J'ai le sentiment de vous présenter un bon budget. Je comprends la volonté qu'ont certains de vouloir l'améliorer, mais les choix que j'ai faits visaient les plus démunis et le renforcement de l'équité de plusieurs dispositifs. La mesure fiscale introduite à l'Assemblée nationale s'inscrit dans une autre logique, et concerne, par définition, des ménages soumis à l'impôt sur le revenu ; ce n'est pas le cas des plus démunis.
Je tiens enfin à vous informer qu'un amendement a aujourd'hui été déposé par le Gouvernement à l'Assemblée nationale pour permettre le transfert des établissements médico-sociaux actuellement gérés par l'Onac. Il s'agit d'une mesure technique, qui porte sur les aspects patrimoniaux de ce transfert, initié dans le cadre de la modernisation de l'action publique (MAP), inscrit dans le COP et recommandé par la Cour des comptes.
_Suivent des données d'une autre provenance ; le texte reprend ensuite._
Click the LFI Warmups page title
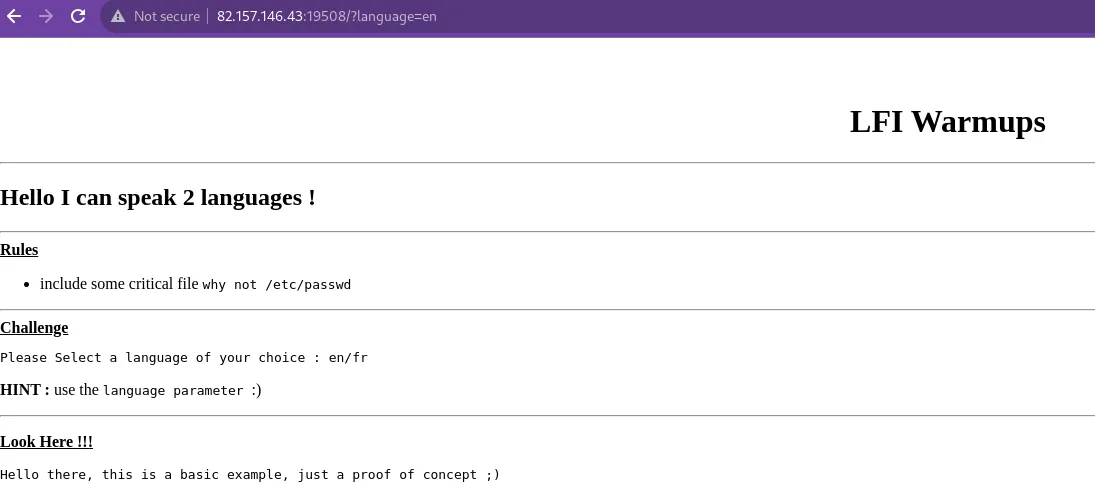Viewport: 1095px width, 499px height. (947, 121)
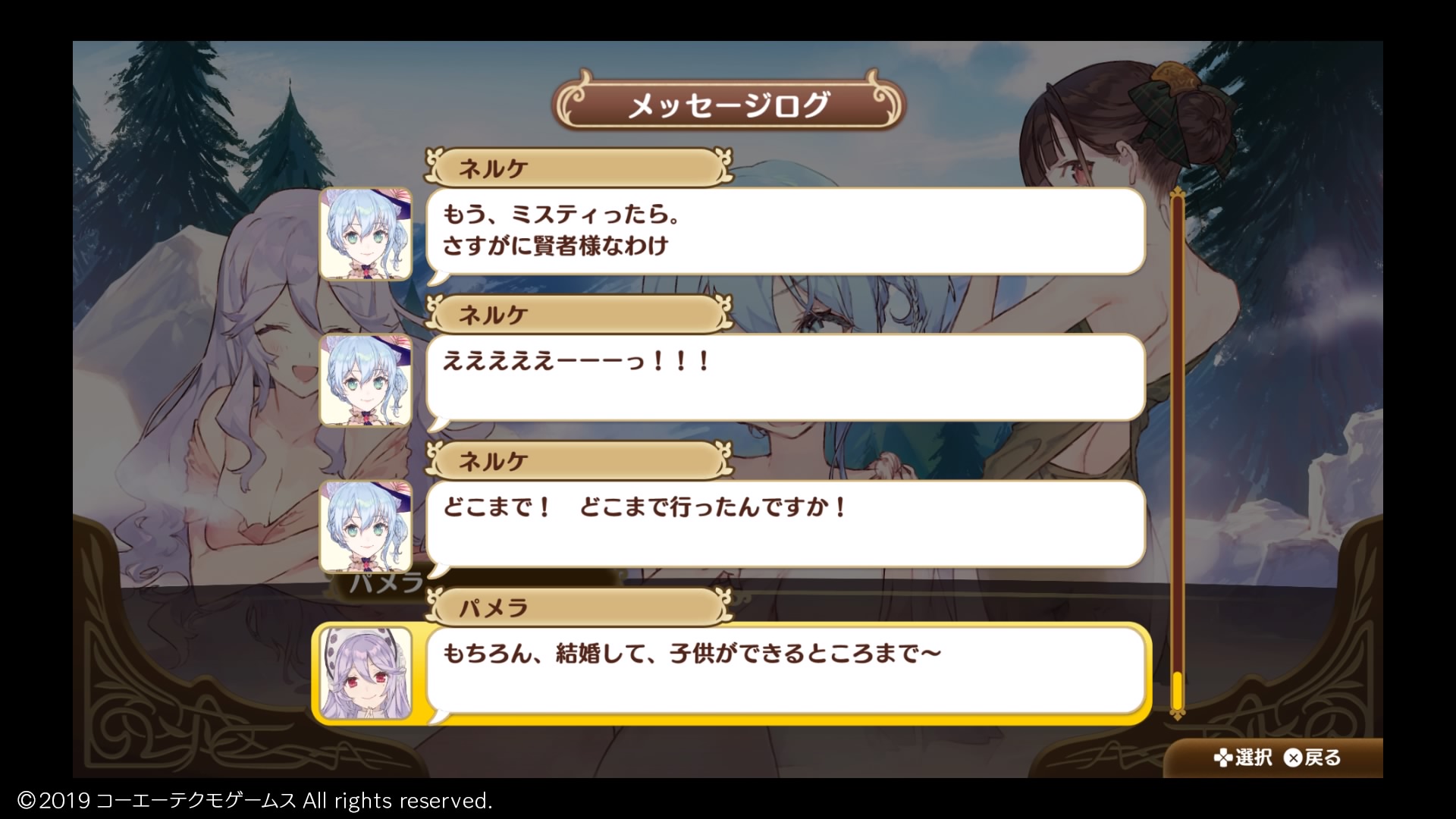Click Nelke's portrait beside the ええええ message

pyautogui.click(x=366, y=380)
Sur la base d'un dialogue permanent avec le monde combattant et les organisations syndicales, ces dix-sept établissements - neuf écoles de reconversion professionnelle (ERP) et huit établissements d'hébergement pour personnes âgées dépendantes (Ehpad) - seront cédés pour que l'Onac se recentre sur son coeur de métier, c'est-à-dire la défense des intérêts matériels et moraux de ses ressortissants et la solidarité à l'égard de ceux qui ont fait le choix de l'engagement. Des acteurs publics spécialisés assureront la gestion de ces établissements, ce qui permettra de conforter et de développer leur activité. Il faut savoir qu'aujourd'hui les ERP accueillent moins de 1 % d'anciens combattants, tandis que moins de 50 % des personnes accueillies dans les Ehpad sont des ressortissants de l'Onac. Les fonctionnaires concernés seront intégrés dans des corps homologues de la fonction publique, les enseignants des ERP rejoignant l'éducation nationale et les personnels des Ehpad la fonction publique hospitalière.